De l'intime à l'universel
Jean Désy pratique la littérature
comme la médecine: avec coeur et science à la fois
Il habite actuellement l'Île d'Orléans, mais
ce n'est là qu'un transit parmi d'autres. Enseignant à
la Faculté de médecine, Jean Désy voyage
en effet régulièrement d'une région à
l'autre, mais aussi entre différents rôles sociaux.
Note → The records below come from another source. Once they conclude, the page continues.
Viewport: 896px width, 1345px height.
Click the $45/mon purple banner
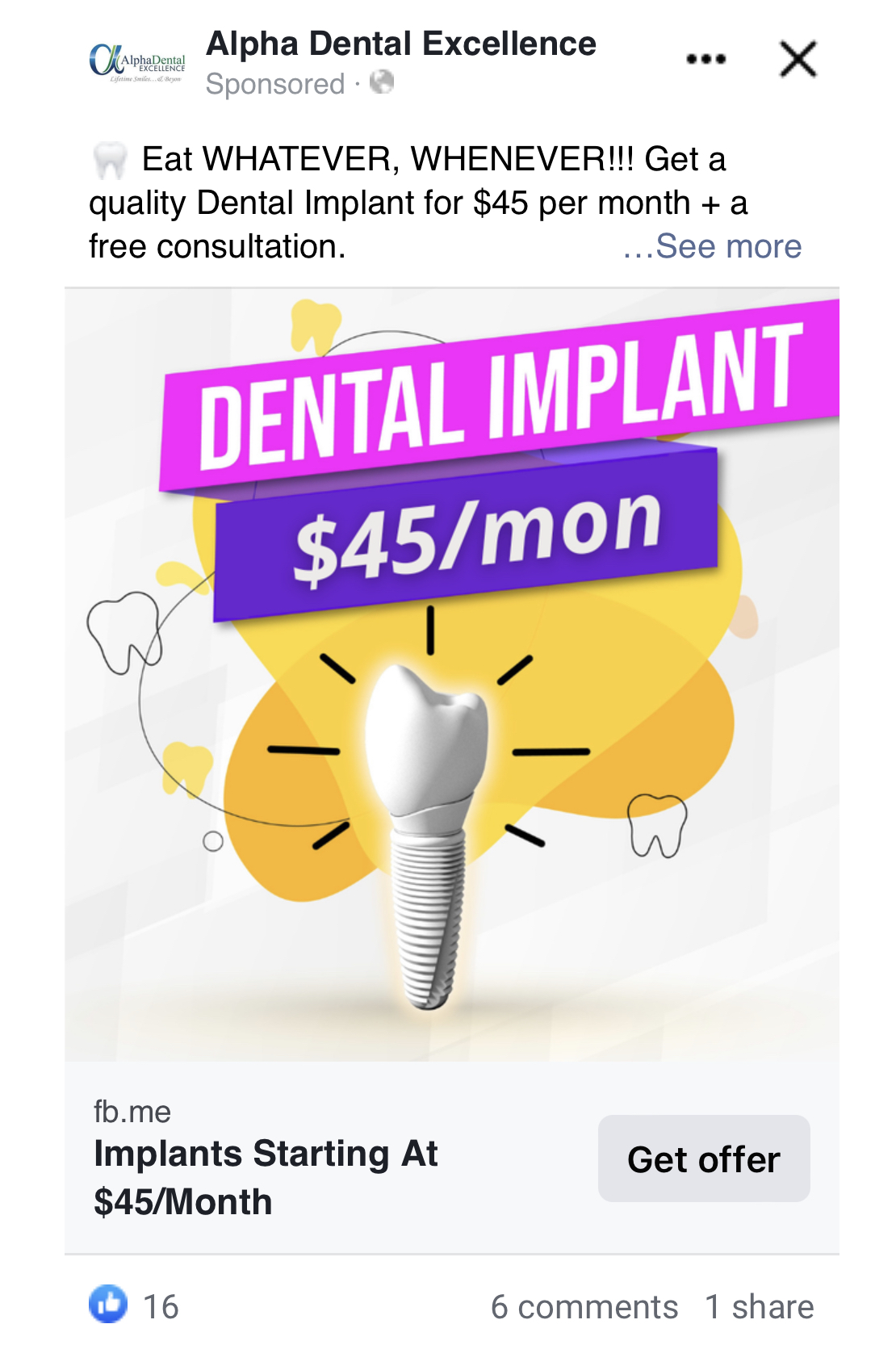pos(466,534)

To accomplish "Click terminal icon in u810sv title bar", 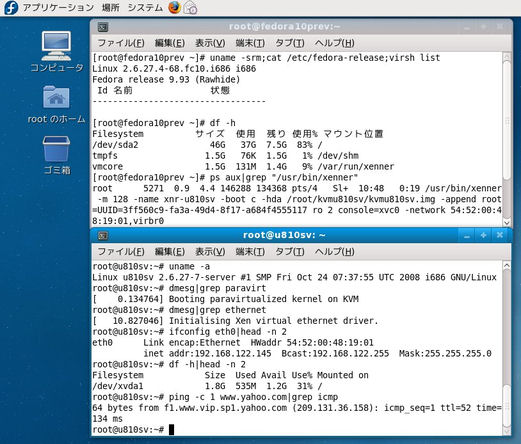I will pos(103,236).
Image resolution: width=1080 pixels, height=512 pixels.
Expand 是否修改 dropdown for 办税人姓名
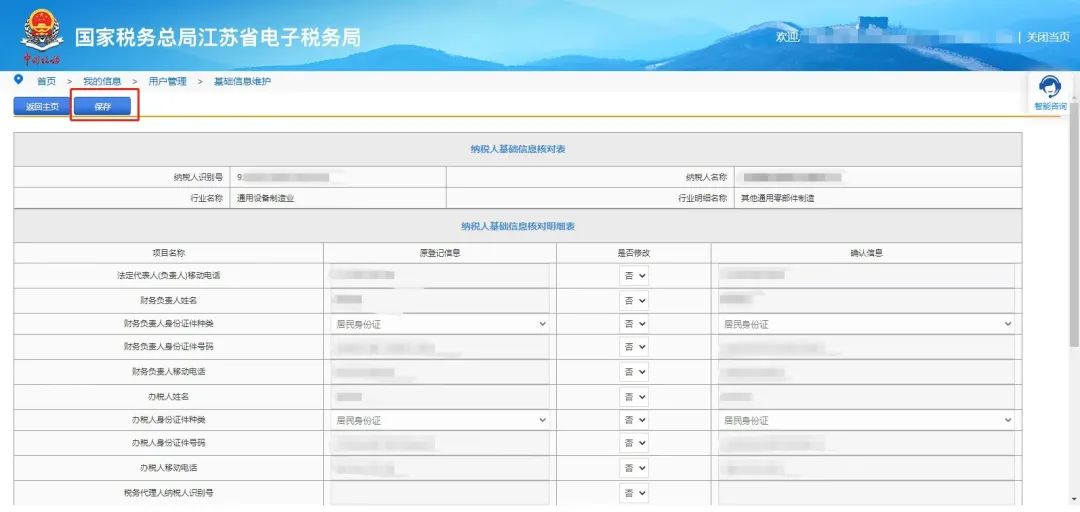(634, 396)
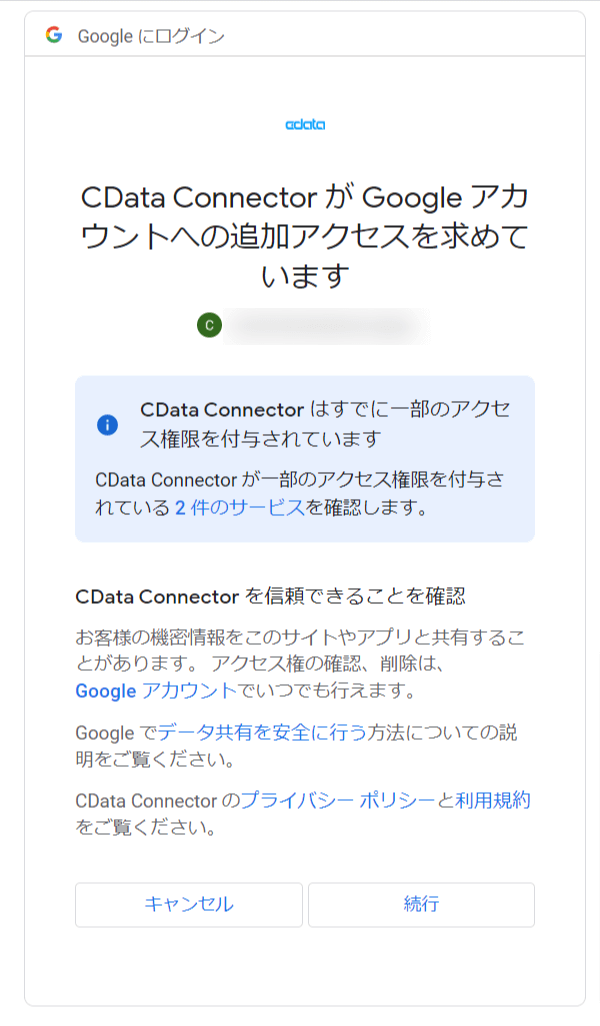Click the Google にログイン header text
The width and height of the screenshot is (600, 1026).
pos(151,36)
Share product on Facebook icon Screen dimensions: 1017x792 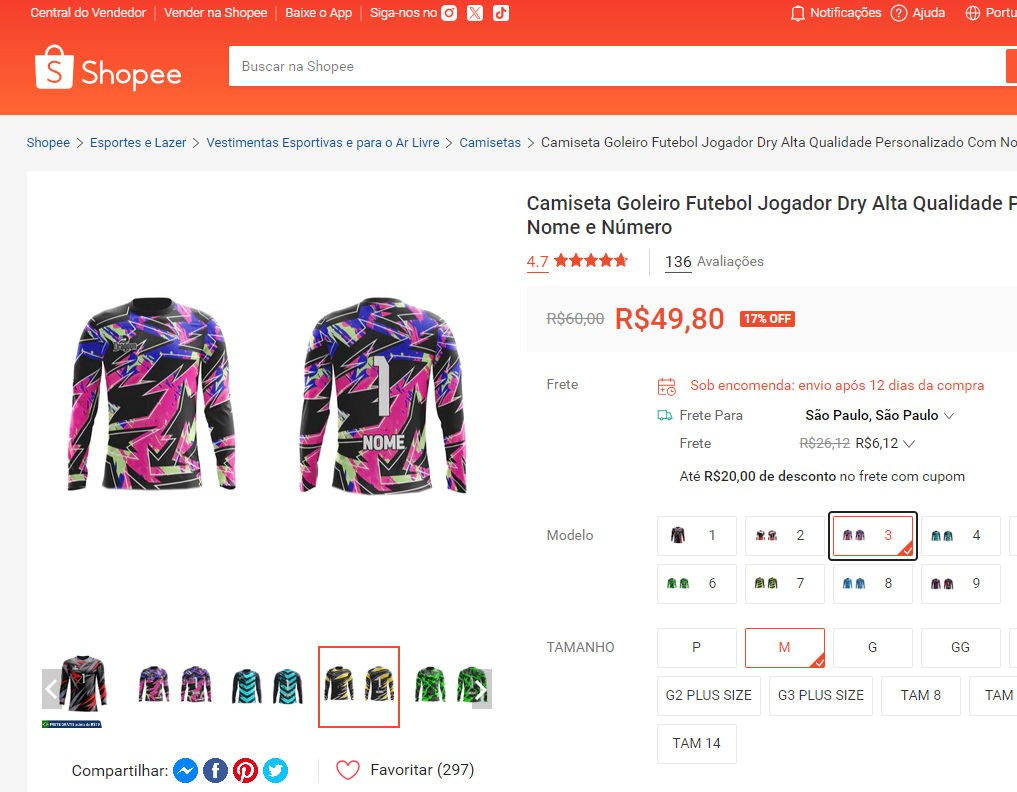coord(215,770)
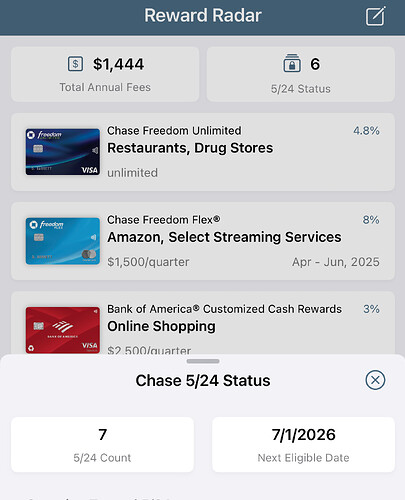Select the 5/24 Count box
405x500 pixels.
[102, 445]
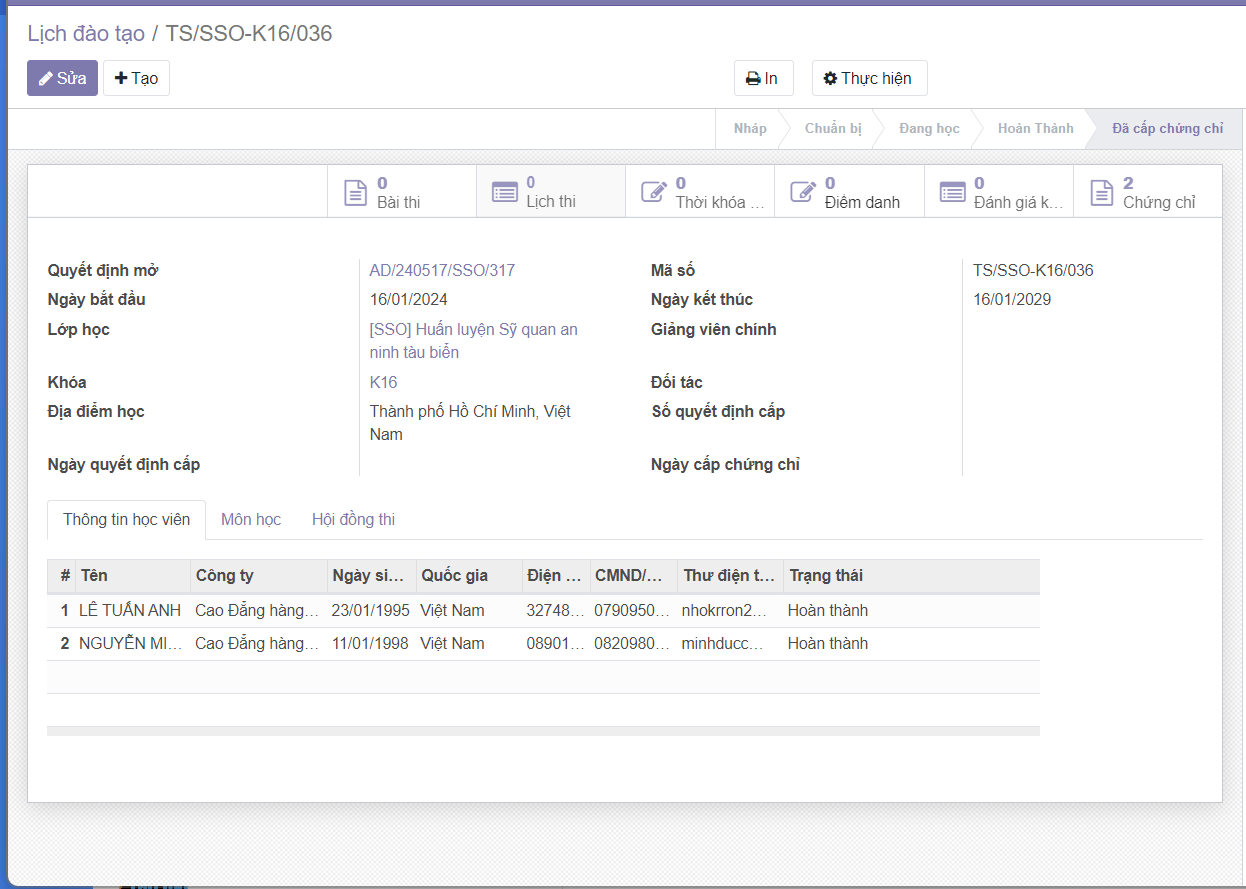Image resolution: width=1246 pixels, height=889 pixels.
Task: Select the Thông tin học viên tab
Action: click(127, 520)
Lorsqu'il va dans le Grand Nord par exemple, il redevient ce
chaleureux homme-médecine qui refuse de séparer
le traitement physique de la relation humaine instaurée
avec le patient. Et depuis 1986, c'est l'écriture qui
est devenue sa passion première, les livres s'étant
accumulés au rythme moyen d'un par année.
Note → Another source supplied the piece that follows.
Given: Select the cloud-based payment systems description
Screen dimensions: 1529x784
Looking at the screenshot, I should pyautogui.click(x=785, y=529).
Pour ce médecin diplômé en philosophie et
en littérature, la nordicité provoque un authentique
état d'amour, malgré ses rigueurs et la lucidité
qu'elle impose. C'est d'ailleurs le Nord qui a monopolisé
la plus grande partie des voyages de Jean Désy, de même
que plusieurs de ses recueils de poèmes, carnets de voyage,
recueils de nouvelles et romans. Baie Victor (1992), Kavisilaq
/ Impressions nordiques (1992),Voyage au nord du Nord
(1993), Ô Nord, mon Amour (1998), Nunavik / Carnets
de l'Ungava (2000), Le coureur de froid (2001), ce
sont là quelques maillons représentatifs d'un parcours
qui se poursuit maintenant avec l'essai-récit Du fond
de ma cabane, sous-titré Éloge de la forêt
et du sacré, publié chez XYZ Éditeur.
Vous êtes dans une cabane
Rédigé à la deuxième personne
du pluriel, l'ouvrage est à la fois un récit autour
d'une retraite en nature et une réflexion beaucoup plus
large, tentaculaire. De l'intime à l'universel, on y voit
se conjuguer un homme vulnérable, un prof, un scribe à
tendance visionnaire, mais aussi un père. "L'envie
que j'avais au départ était d'écrire à
mes deux fils, se rappelle l'auteur. C'est avec eux que j'ai
bâti cette cabane au nord de Portneuf, qui est le lieu
où on se retrouve avec le plus d'intimité. Cette
cabane leur appartient bien plus que la maison que j'habite à
l'Île d'Orléans. En cours d'écriture, ce
vous s'est métamorphosé, devenant le lecteur,
ramenant aussi au je."
Dans la lignée de l'Américain Henry David Thoreau,
dont il a dévoré le journal intime, Désy
profite de ses retraites sylvestres pour mieux saisir la société
actuelle, tourmente postmoderne dont il ne saurait s'échapper
totalement. D'un chapitre à un autre, on passe ainsi de
l'alpinisme amateur à une difficile randonnée en
motoneige, autant d'occasions pour l'écrivain d'interroger
le rapport entre nature et culture. Conscient de l'apport irréversible
de la technologie, pas du tout désireux du statut d'ermite,
il plaide simplement pour un équilibre pressant: "Si
la poésie ne vient pas équilibrer l'univers de
la science, je ne suis pas sûr qu'on s'en sorte dans les
dix prochaines années. La disharmonie science-poésie,
c'est un mal en soi." Homme de terrain, Jean Désy
conçoit la société humaine comme chacun
de ses patients, c'est-à-dire comme un tout. Les justifications
de son attitude ne manquent pas: "On est tous désemparés
devant un phénomène comme le clonage. Je suis loin
de ne pas apprécier les mérites de la science,
mais peut-être qu'en donnant autant d'énergie aux
écrivains qu'aux scientifiques, on serait mieux en mesure
d'appréhender certaines questions."
Actuellement, l'auteur prépare un livre autour de son
périple chez les Maoris, en Nouvelle-Zélande, alors
qu'il vient de proposer à la Faculté de médecine
un cours original intitulé "Souffrance, littérature
et humanisme". Il reste à espérer que le besoin
transdisciplinaire mis en évidence par ses tribulations
reçoive un écho académique. En attendant,
même s'il se déclare envoûté par l'enseignement,
les priorités de Jean Désy sont absolument claires:
"Les deux choses les plus essentielles pour moi, c'est d'abord
d'être disponible pour mes enfants, puis l'écriture."